[Element and text location data]
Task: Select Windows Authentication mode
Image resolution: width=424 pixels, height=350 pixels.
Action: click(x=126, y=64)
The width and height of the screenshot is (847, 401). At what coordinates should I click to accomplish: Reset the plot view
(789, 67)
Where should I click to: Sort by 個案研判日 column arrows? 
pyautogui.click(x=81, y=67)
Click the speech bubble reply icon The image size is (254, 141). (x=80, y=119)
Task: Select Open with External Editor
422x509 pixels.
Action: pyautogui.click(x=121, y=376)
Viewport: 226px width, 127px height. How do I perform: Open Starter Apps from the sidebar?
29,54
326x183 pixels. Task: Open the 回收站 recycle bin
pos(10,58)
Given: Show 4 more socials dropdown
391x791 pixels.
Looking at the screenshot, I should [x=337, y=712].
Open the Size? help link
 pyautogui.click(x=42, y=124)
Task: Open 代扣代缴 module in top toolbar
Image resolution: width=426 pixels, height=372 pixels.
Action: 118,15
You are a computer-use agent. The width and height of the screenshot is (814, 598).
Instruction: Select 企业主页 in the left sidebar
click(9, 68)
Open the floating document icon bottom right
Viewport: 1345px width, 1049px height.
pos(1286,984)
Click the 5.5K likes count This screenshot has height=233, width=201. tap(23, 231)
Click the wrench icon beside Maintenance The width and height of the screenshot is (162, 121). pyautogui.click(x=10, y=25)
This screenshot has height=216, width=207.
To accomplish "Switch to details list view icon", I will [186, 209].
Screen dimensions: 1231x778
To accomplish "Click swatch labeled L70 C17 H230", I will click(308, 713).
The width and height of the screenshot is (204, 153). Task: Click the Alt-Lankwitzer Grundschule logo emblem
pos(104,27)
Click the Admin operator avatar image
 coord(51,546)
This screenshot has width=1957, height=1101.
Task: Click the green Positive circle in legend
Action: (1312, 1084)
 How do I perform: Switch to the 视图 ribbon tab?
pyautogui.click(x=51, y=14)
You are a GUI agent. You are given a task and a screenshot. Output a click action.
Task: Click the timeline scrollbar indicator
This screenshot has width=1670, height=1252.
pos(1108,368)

• Goal:
Rewrite all of these lines, replacing each "pixels" with "px" and leaving everything else unchanged.

• Completed task:
Task: Select Windows Authentication mode
Image resolution: width=424 px, height=350 px.
Action: click(x=126, y=64)
The width and height of the screenshot is (847, 401). At what coordinates should I click to accomplish: Reset the plot view
(789, 67)
Where should I click to: Sort by 個案研判日 column arrows? 
pyautogui.click(x=81, y=67)
Click the speech bubble reply icon The image size is (254, 141). (x=80, y=119)
Task: Select Open with External Editor
422x509 px.
Action: pyautogui.click(x=121, y=376)
Viewport: 226px width, 127px height. How do I perform: Open Starter Apps from the sidebar?
29,54
326x183 px. Task: Open the 回收站 recycle bin
pos(10,58)
Given: Show 4 more socials dropdown
391x791 px.
Looking at the screenshot, I should [x=337, y=712].
Open the Size? help link
 pyautogui.click(x=42, y=124)
Task: Open 代扣代缴 module in top toolbar
Image resolution: width=426 px, height=372 px.
Action: 118,15
You are a computer-use agent. The width and height of the screenshot is (814, 598).
Instruction: Select 企业主页 in the left sidebar
click(9, 68)
Open the floating document icon bottom right
Viewport: 1345px width, 1049px height.
pos(1286,984)
Click the 5.5K likes count This screenshot has height=233, width=201. tap(23, 231)
Click the wrench icon beside Maintenance The width and height of the screenshot is (162, 121). pyautogui.click(x=10, y=25)
This screenshot has height=216, width=207.
To accomplish "Switch to details list view icon", I will [186, 209].
Screen dimensions: 1231x778
To accomplish "Click swatch labeled L70 C17 H230", I will click(308, 713).
The width and height of the screenshot is (204, 153). Task: Click the Alt-Lankwitzer Grundschule logo emblem
pos(104,27)
Click the Admin operator avatar image
 coord(51,546)
This screenshot has width=1957, height=1101.
Task: Click the green Positive circle in legend
Action: (1312, 1084)
 How do I perform: Switch to the 视图 ribbon tab?
pyautogui.click(x=51, y=14)
You are a GUI agent. You are given a task and a screenshot. Output a click action.
Task: Click the timeline scrollbar indicator
This screenshot has width=1670, height=1252.
pos(1108,368)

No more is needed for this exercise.